Requirements -
Reproduce word for word the passage of the Duck Duck Go greeting below, starting at "duck2I am the" and ending at "our search engine.".

-- Start Source text --

A greeting from Gabriel Weinberg of Duck Duck Go

duck2I am the Founder and CEO of Duck Duck Go, a new general purpose search engine. There have been a bunch of articles on our features, and I’ll mention some below, but I thought it might be fun to back up and talk about some of the motivation behind starting our search engine.

duck6Yes, I was motivated by the unbelievably profitable search market. Who isn’t? But on the product side, I was motivated by two things primarily. First and foremost, Google et. al.’s result pages don’t seem to make sense to me, literally. They are made up of collections of automatically generated titles and snippets (often gamed through SEO). When taken together, these pages look like monolithic blobs of confusion to me, made even more confusing by similar looking advertisements. As a result, you find yourself clicking forward and back a lot, trying to figure out what’s what and if anything has the info you’re actually looking for.

At the same time, over the past decade, tons of great user generated content sites have been created, most notably Wikipedia. But there are 100s of others, e.g. Crunchbase, Wikia, LinkedIn, etc. These sites, by contrast, contain links to things and information about them that are edited and crowd-sourced by actual people. Consequently, their info is highly relevant and have titles and descriptions that actually make sense!

So I thought, look, what if we took all that great content and used it to improve search. And that is exactly what Duck Duck Go does. There are all the results you are used to *plus* all this good stuff from these human powered sources. Our rule is to not display anything from them unless we think the information is better than algorithmically generated results. That’s why we put the UGC stuff on top of the auto-generated stuff. Now we are taking the next step of transforming algorithmically generated results into things that look more like the other results. That is, changing the look and feel of them to make them more sensible.

The second motivating factor was spam. I increasingly noticed spam in Google et. al.’s results. Spam of all kinds. At the extreme are sites with absolutely no content and nothing but ads. In the middle are sites with little useful content and a lot of ads, so-called made for Adsense sites. Then there are sites that have content but are manipulating Google via SEO to appear under search terms for which they are not really relevant.

-- End Source text --
-- Start Data entries --

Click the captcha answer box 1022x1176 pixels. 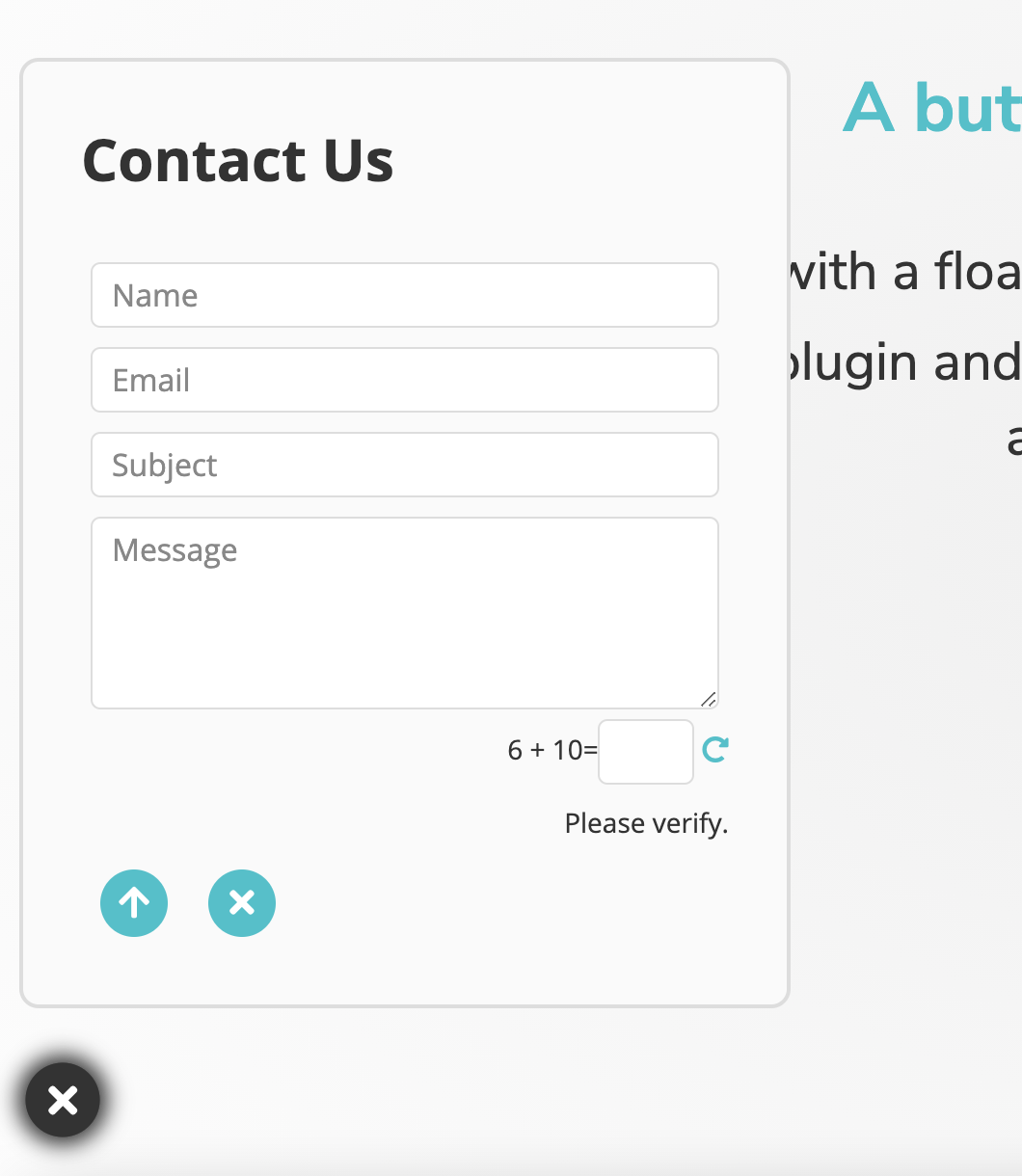tap(646, 752)
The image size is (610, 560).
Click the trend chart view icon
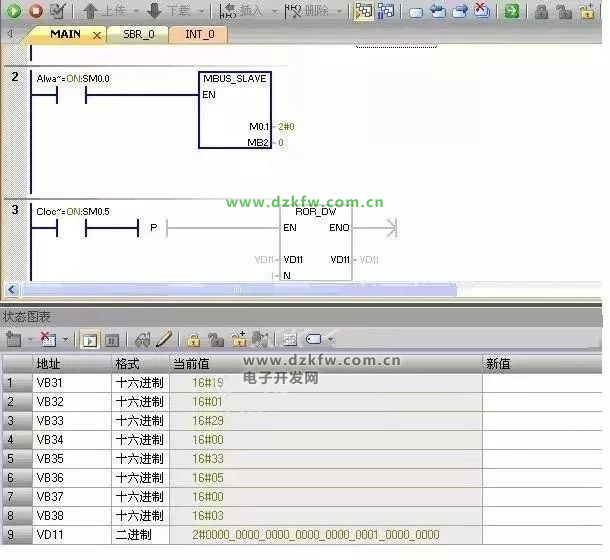(x=290, y=340)
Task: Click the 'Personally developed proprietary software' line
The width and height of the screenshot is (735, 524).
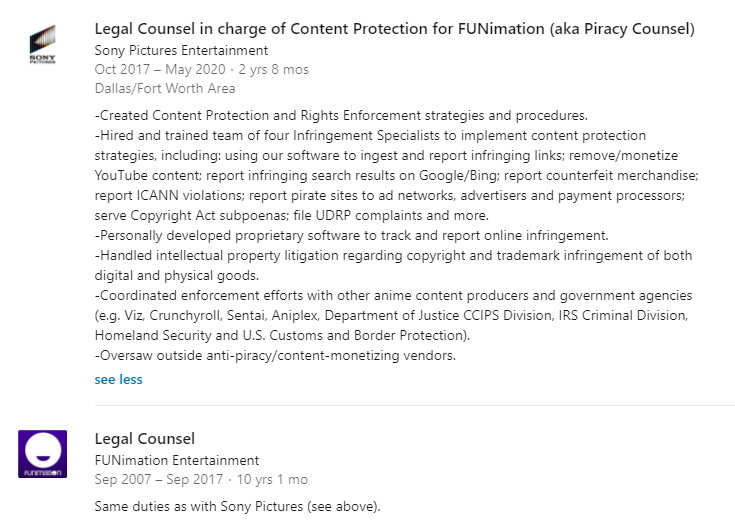Action: pyautogui.click(x=352, y=235)
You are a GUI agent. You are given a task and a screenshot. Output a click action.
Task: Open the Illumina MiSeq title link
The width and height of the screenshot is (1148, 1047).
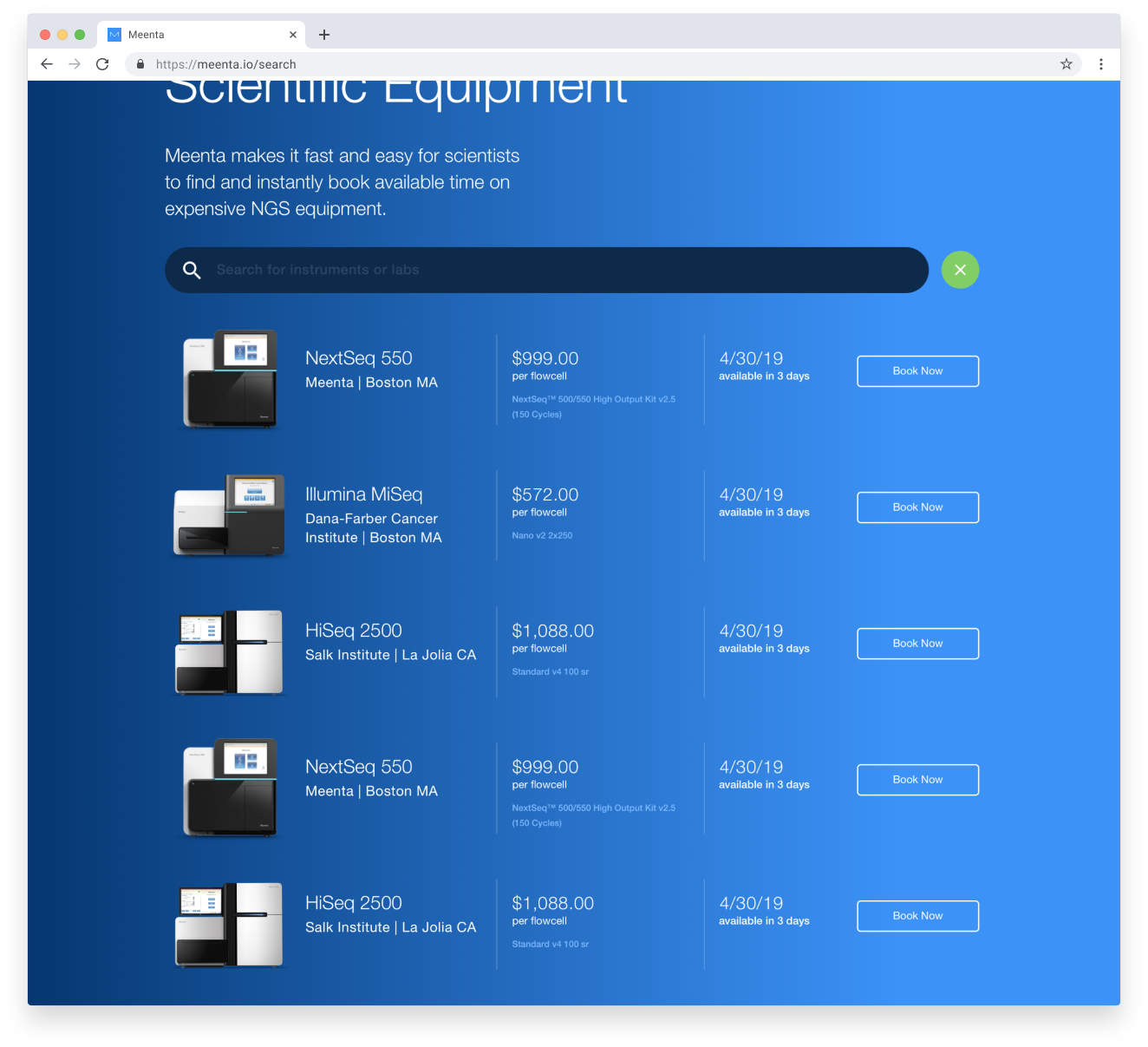(x=363, y=494)
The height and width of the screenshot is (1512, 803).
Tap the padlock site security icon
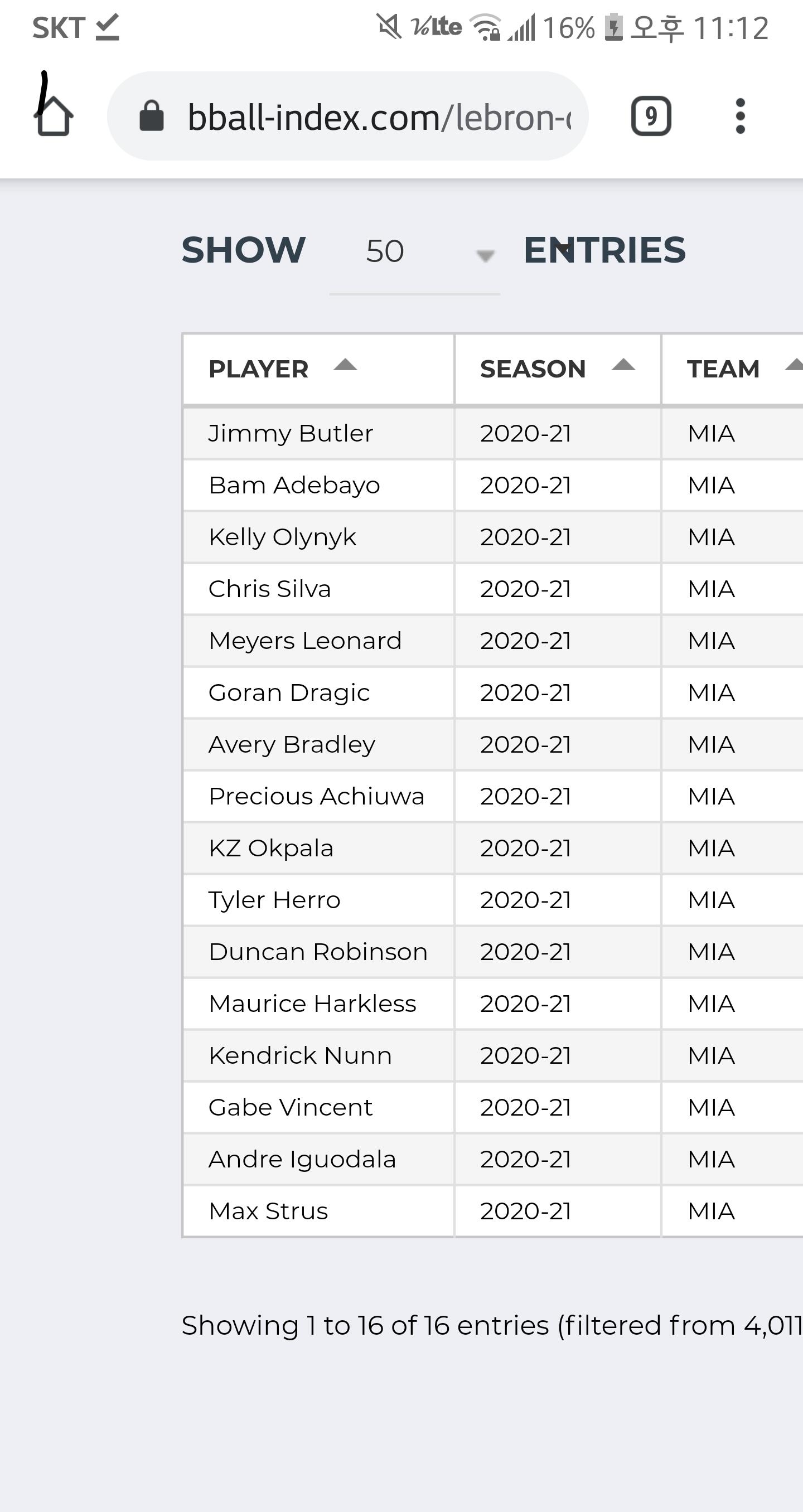pos(152,116)
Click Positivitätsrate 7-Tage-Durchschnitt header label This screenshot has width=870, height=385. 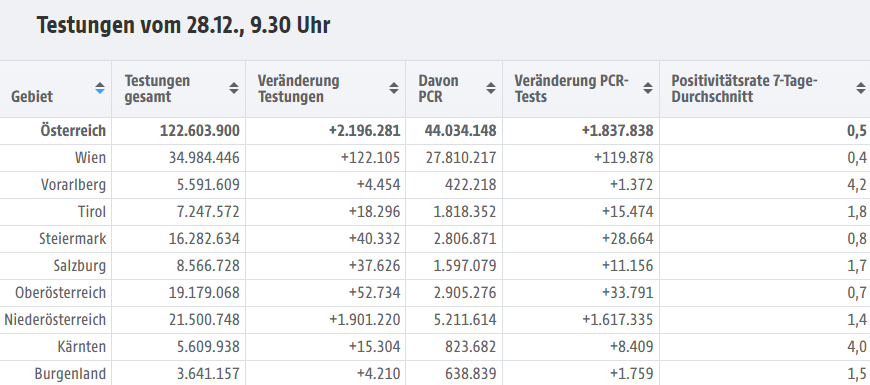tap(745, 89)
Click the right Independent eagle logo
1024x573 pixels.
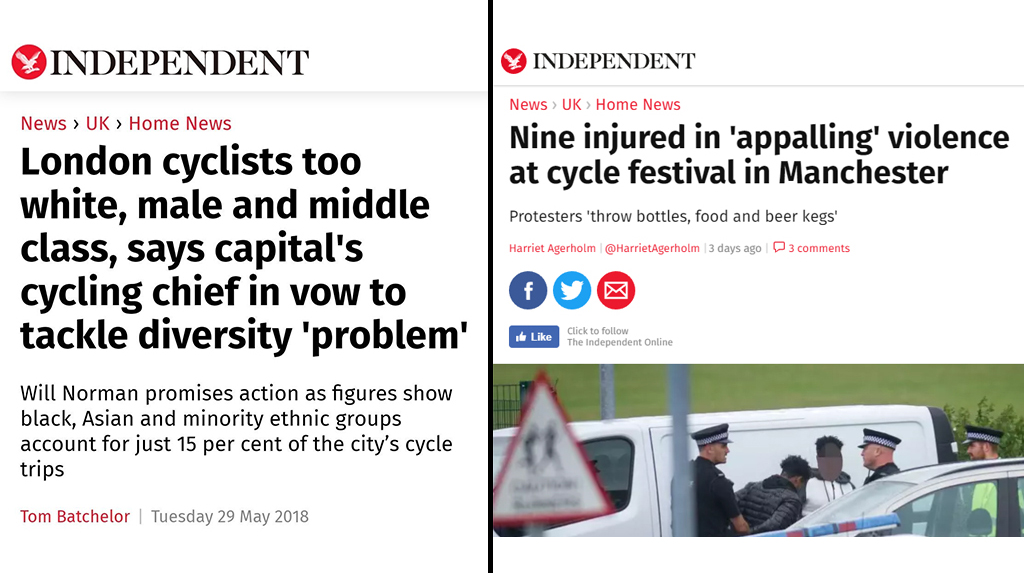pos(513,61)
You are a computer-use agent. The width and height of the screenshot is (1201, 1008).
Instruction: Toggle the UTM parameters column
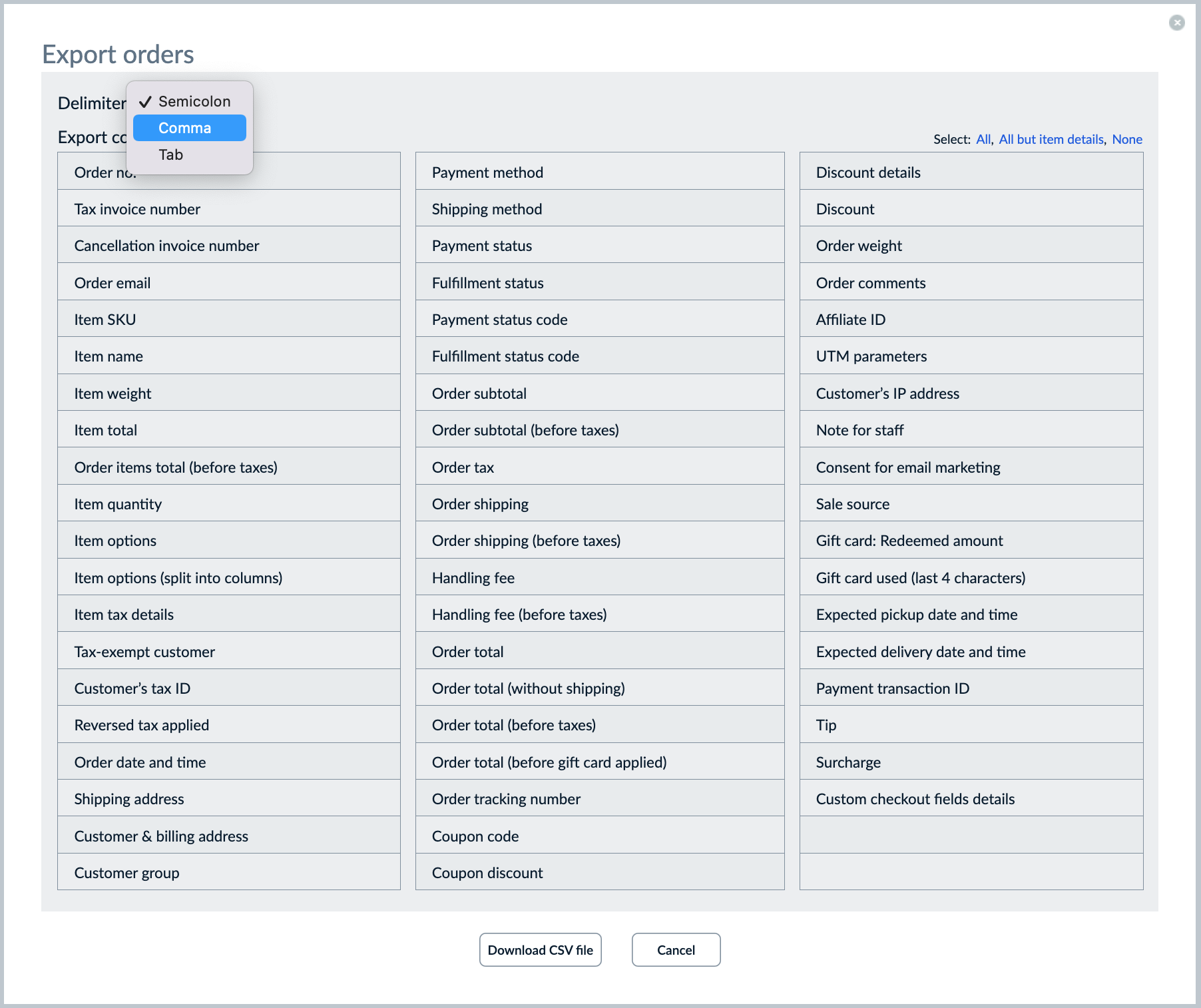click(971, 356)
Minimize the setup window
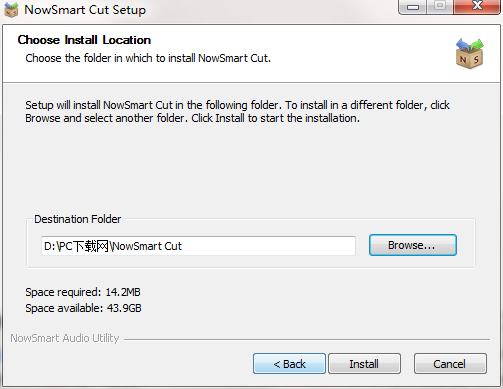The width and height of the screenshot is (503, 389). 413,7
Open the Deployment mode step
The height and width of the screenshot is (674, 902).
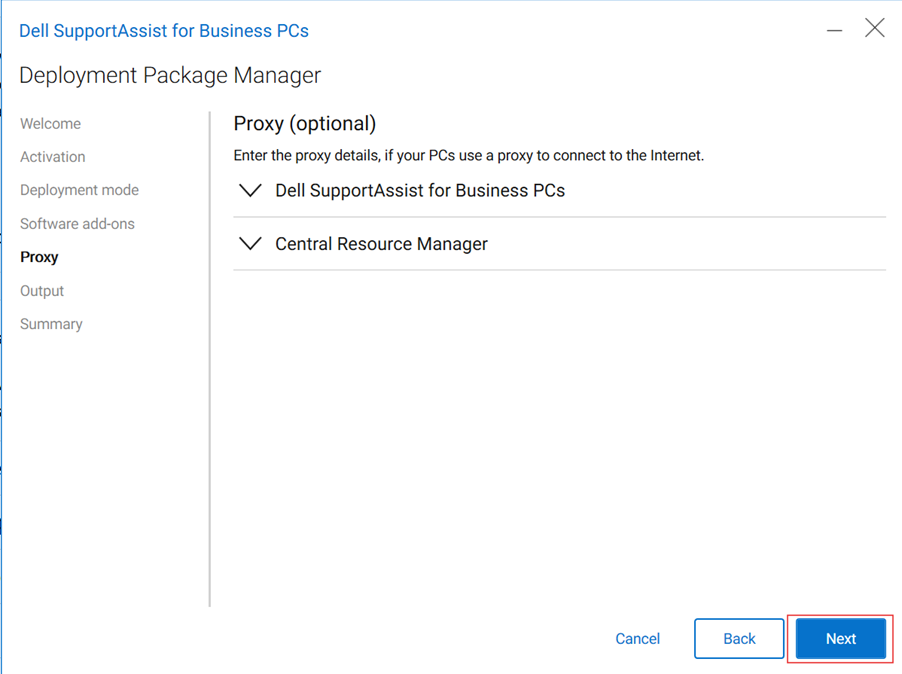point(79,190)
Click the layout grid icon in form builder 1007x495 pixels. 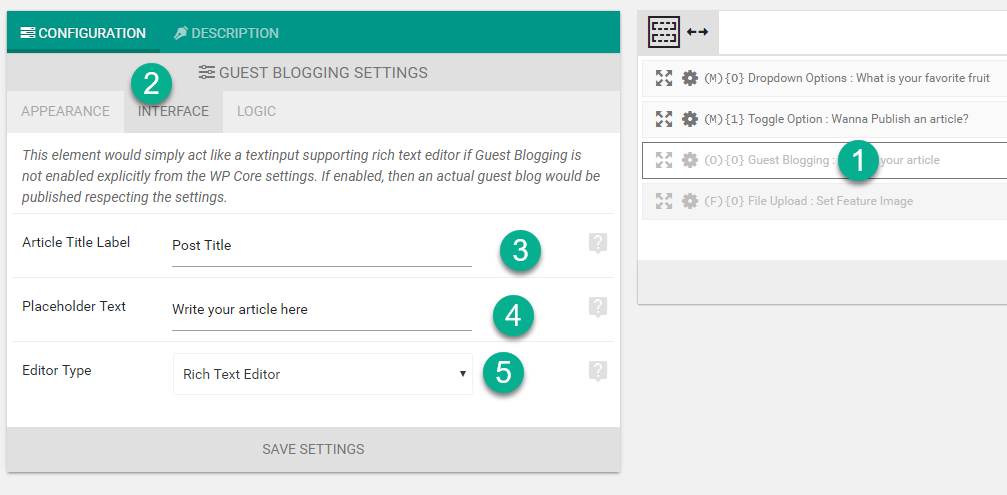(664, 31)
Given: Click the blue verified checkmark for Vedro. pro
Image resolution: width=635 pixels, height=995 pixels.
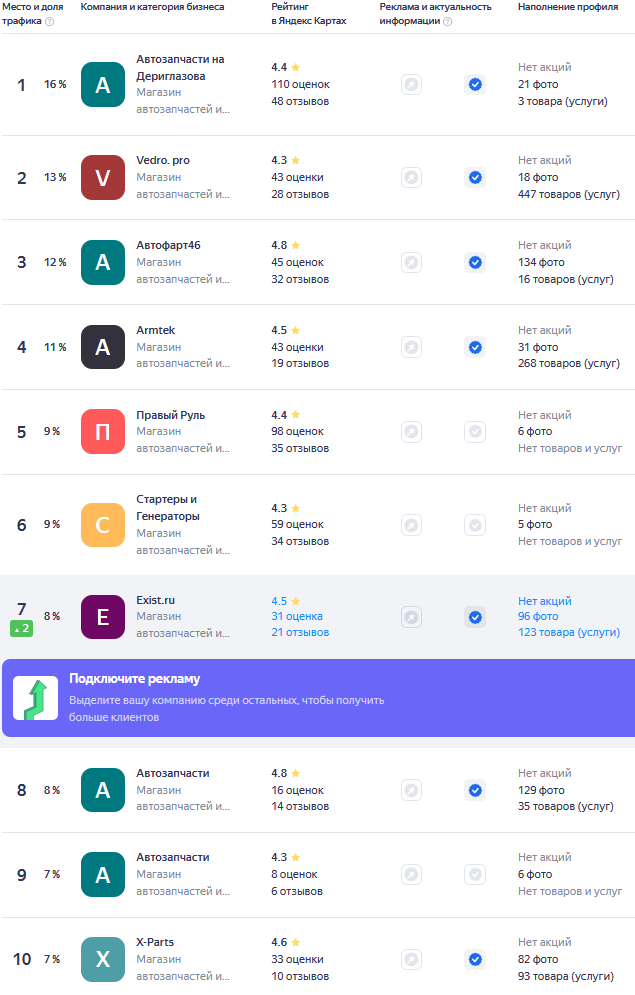Looking at the screenshot, I should 475,178.
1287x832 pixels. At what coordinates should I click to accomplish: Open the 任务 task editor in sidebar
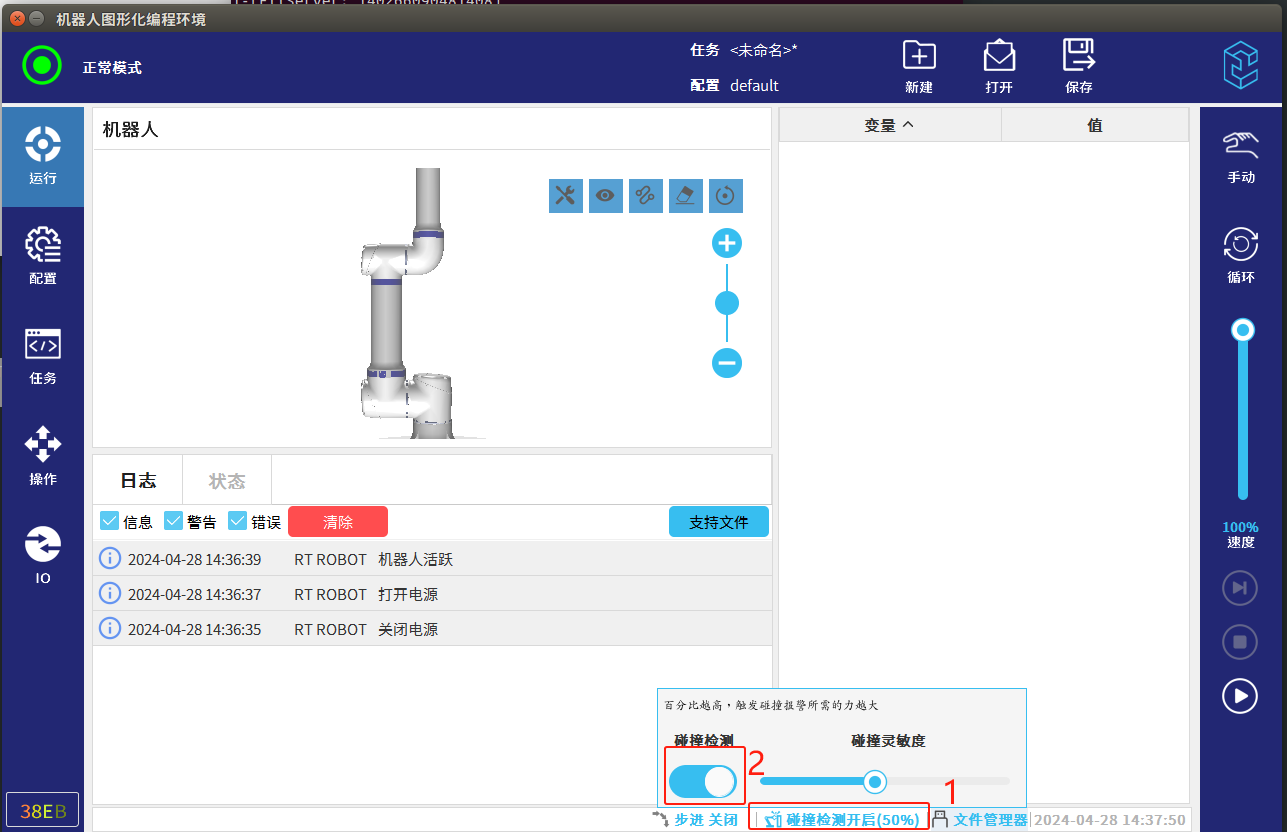42,356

-- End Data entries --

Solution -
duck2I am the Founder and CEO of Duck Duck Go, a new general purpose search engine. There have been a bunch of articles on our features, and I’ll mention some below, but I thought it might be fun to back up and talk about some of the motivation behind starting our search engine.